Tam adı Lemezât-ı Hulviyye ez Lemeât-ı Ulviyye’dir. Müellif eserin mukaddimesinde sâlih kimselerin anıldığı yere rahmet ineceğini, şeyhlerin hayat hikâyesini kaleme almakla hem kendisinin hem okuyucuların bu rahmetten yararlanacağını umarak kitabı 1018 (1609) yılında I. Ahmed zamanında yazmaya başladığını, ancak bu zatları hakkıyla anlatamayacağı endişesiyle bundan vazgeçmek üzereyken gördüğü bir rüya ile telife devam ettiğini ve 1030 Zilhiccesinde (Ekim-Kasim 1621) II. Osman devrinde tamamladığını ifade eder. Buna göre kitabın I. Ahmed’e takdim edildiğine dair bilginin doğru olmadığı anlaşılmaktadır.
Eser mukaddimeden sonra otuz iki bölüme (lemza), her bölüm ayrıca üç alt bölüme (zâika) ayrılmakta ve hatime kısmıyla sona ermektedir. Mukaddimede sırasıyla ilk dört halife, dört büyük mezhep imamı, Hz. Ali’nin manevî halifeleri olduğu belirtilen Selmân-ı Fârisî, Kümeyi b. Ziyâd, Câbir Ensârî’nin (Câbir b. Abdullah) ve on iki imamın menkıbelerine yer verilmiştir. İlk dört halife anlatılırken Resûl-i Ekrem’in her birine telkin ettiği zikir türlerine de işaret edilmiştir. Ayrıca Hz. Peygamber’den sonra Hz. Ebû Bekir’e geçen hilâfetin sûrî olduğu, esas manevî hilâfetin ilk olarak Hz. Ali’ye verildiği belirtilmiştir. Bu çerçevede bütün tarikat silsilelerinin Hz. Ali vasıtasıyla Resûlullah’a ulaştığı, dolayısıyla kendisine gizli zikir telkin edilen ve Nakşibendiyye silsilesinde yer alan Selmân-ı Fârisî’nin de Hz. Ali’nin halifesi olduğu ileri sürülmüştür. Bununla birlikte onun Hz. Ebû Bekir’e varan silsilesi de kaydedilmiştir.

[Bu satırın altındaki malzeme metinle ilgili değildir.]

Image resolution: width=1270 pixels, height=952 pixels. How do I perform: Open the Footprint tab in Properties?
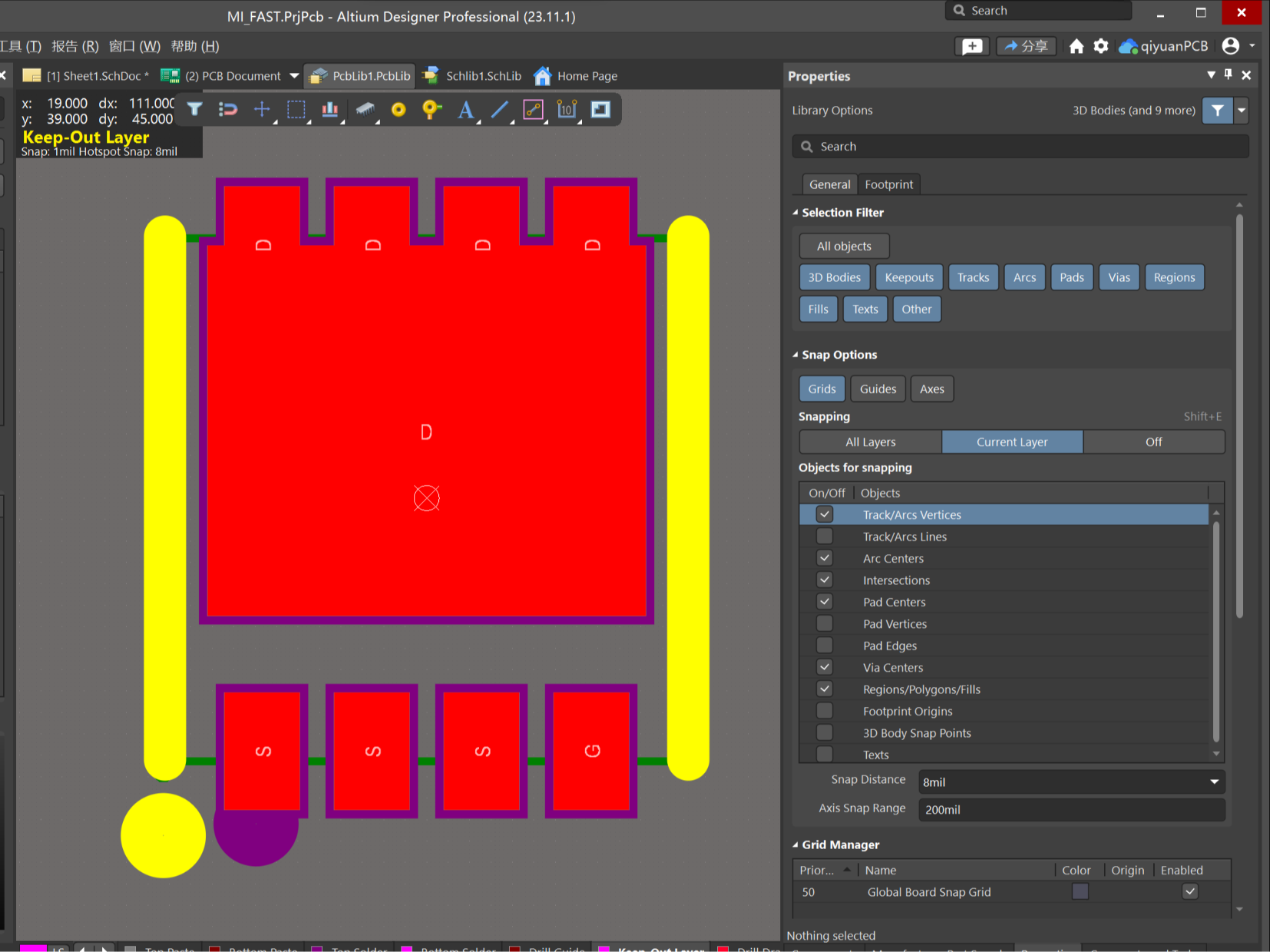pos(888,184)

Her şeyhin ileri gelen dört halifesinden üçü “zâika” başlıkları altında anlatıldıktan sonra şeyhin yerine geçen, silsilenin kendisiyle devam ettiği dördüncüsü “lemza” başlığı ile ele alınmıştır. Hasan-ı Basrî ile başlayan ilk lemzadan itibaren silsile Habîb el-Acemî, Dâvûd et-Tâî, Ma’rûf-i Kerhî, Serî es-Sakatî, Cüneyd-i Bağdadî, Mimşâd ed-Dîneverî, Muhammed ed-Dî-neverî, Vecîhüddin Ömer, Ebü’n-Necîb es-Sühreverdî, Kutbüddîn-i Ebheri, Rükned-dîn-i Sincâsî (Sücâsî), Şehâbeddin Mahmûd et-Tebrîzî, Cemâleddin el-Ezherî (Tebrîzî), İbrahim Zâhid-i Geylânî, Ahî Muhammed Hârizmî, Pîr Ömer el-Halvetî, Ahî Mîrem el-Halvetî, İzzeddin Türkmanî, Pîr Sadreddîn-i Hiyâvî vasıtasıyla Seyyid Yahyâ-yı Şirvânî’ye ulaşmakta, Yahyâ-yı Şirvânî’den sonra iki kola ayrılmaktadır. Pîr Muhammed Erzincânî, Çelebi Halife (Cemâl-i Halveti), Sünbül Sinan, Merkez Efendi, Yâkub Efendi ve Necmeddin Ha-san’la devam ederek Hasan Adlî’de son bulan birincisi Sünbülî; Dede Ömer Rûşe-nî, İbrahim Gülşenî, Ahmed Hayalî, Ali Safvetî ve Şeyh Hasanla (Hasen-i Ahsen) devam ederek Şeyh İbrahim’de son bulan ikincisi de Gülşenî silsilesi olarak kaydedilmiştir. Yahyâ-yı Şirvânf den itibaren Halvetiyye’de daha başka silsileler de meydana geldiği halde yalnızca ikisinin kaydedilmiş olması müellifin bu iki silsileden icazetli olması dolayısıyladır.